A Cooker from Oregon

Last February, I received a stove in the mail. It was from Tom Bennett, a Portland-based engineer. He collaborated with Zdenek Zumr and others in the Portland State University's School of Engineering Machine Shop to produce a fast-burning, lightweight cooker for me for Iditarod.  Upon arrival, I took it outside to run a comparison test with my old cooker. Needless to say, its clever engineering and smart design outperformed the old cooker in nearly every way. I had hot water in 15 minutes; it took another 10-15 for the old stove to reach the same water temperature.  I think it was about 15F out. 

It fits perfectly in my sled bag and worked great on the race. I received several compliments on its sleek design & efficient performance. After 1000 miles and ~30 times firing, it is trail tested and approved! 

Tom organized a Mazamas (Portland-based Mountaineering Club) excursion to Talkeetna at the end of March. I was happy to have the opportunity to thank Tom & Zdenek in person. They educated me on the dynamics of the stove and already had some improvements in mind for next year. 

 I want to extend a huge thank you to Tom, Zdenek & Co. for building such an innovative, impressive stove! Excited to see what Version 2.0 has in store! 

Stove Comparision Test. Same amount of snow, 2 bottles of Heet. 
Stoves at work.
Sleek design.
After 15 minutes...
Also at 15 minutes.

Stove (at left) at work in Nikolai. Photo by Kenneth Dåbakk
The stove cooked many meals on my 24 in McGrath.
Photo by Anja Radano.

Meeting with excursion members: Lizzy (holding Major & Fezzik), Anna, Debbie, Ally, Tom (holding Goofy), Zdenek, & Jon. (fyi, not everyone is pictured ;) )
Tom, Zdenek & Lisbet examining the stove, post-Iditarod.
Goofy, Tom, Lisbet & Ruby. and cooker! 
Lizzy supervises snack time on a beautiful day in Talkeetna, AK. Tom & Lisbet mug for the camera. 


II. The Easy Part

Vader & Pete resting at Finger Lake.

From the start line on Willow Lake, the dogs churned though the torn-up trail left behind by the thirty-nine mushers that preceded me. The miles flew by, familiar trail punctuated by groups of cheering fans. We dropped onto the river in no time at all and spent the next couple hours enjoying the blue skies and warm sunshine of early spring. The sun had set by the time I reached Yentna. We blew through, pausing only to sign a handful of posters. Although I would have loved to stop for one of my beloved Yentna Station cheeseburgers, I wanted to keep going for another ten miles before camping with the dogs. After an hour, we found a relatively private pull-off behind a wooded sand bar. I fed the dogs and discovered, after all my preparation, I had neglected to pack food for myself for the first seventy miles of the race. Oops. Rookie mistake #2. I had plenty of snacks, but I would need to stop and feed myself in Skwentna, something I hadn't planned on. No big deal. I wasn’t racing. In fact, I didn’t even have a schedule.

:: INFORMATION SUPPLIED ::

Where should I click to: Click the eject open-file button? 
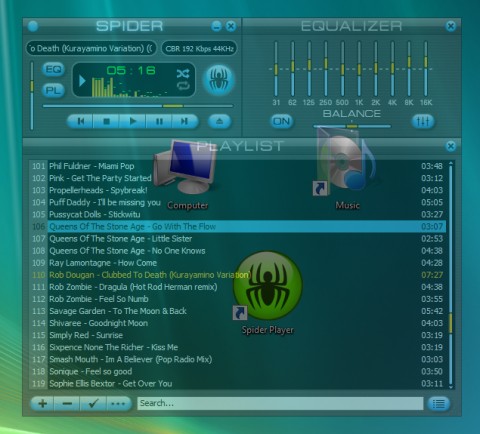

:: DIRECTIVES ::
[1] Transcribe the stretch of the Iditarod stove post from "After 15 minutes..." through "the stove, post-Iditarod.".
[2] Render this sentence from the Iditarod stove post in Spanish: "It fits perfectly in my sled bag and worked great on the race."
[3] Carry the Iditarod stove post forward from its final sentence.

:: ANSWERS TO THE PROBLEMS ::
[1]
After 15 minutes...
Also at 15 minutes.

Stove (at left) at work in Nikolai. Photo by Kenneth Dåbakk
The stove cooked many meals on my 24 in McGrath.
Photo by Anja Radano.

Meeting with excursion members: Lizzy (holding Major & Fezzik), Anna, Debbie, Ally, Tom (holding Goofy), Zdenek, & Jon. (fyi, not everyone is pictured ;) )
Tom, Zdenek & Lisbet examining the stove, post-Iditarod.

[2] Cabe perfectamente en mi bolsa del trineo y funcionó de maravilla en la carrera.

[3]
I went into the race with a hazy idea of a twelve day race, a copy of the race rules, and a copy of Mikhail Telpin’s schedule from last year’s southern route. This still makes me laugh just thinking about it. However, I knew if the Chukchi dogs could do the race in twelve days, so could I. In retrospect, this was one of the best decisions I could have made for my rookie race, especially during a year in which the conditions were so unpredictably varied. I was able to adjust fluidly, with no consultation with a piece of paper, just an eye on the dogs and the weather. This resulted in very little stress on my part in regards to a “schedule.” I’m so glad I did it that way. What happened was that I fell into a group of people with comparable traveling speeds. Monica Zappa (who I traveled with from Rohn all the way to Nome) and Alex Beutow (who was with us until Kaltag, where he started cutting rest and roared away with his nice-looking Berkowitz puppy team) were both a bit faster than me, so I just took as much rest as I could get away with and still keep up with them.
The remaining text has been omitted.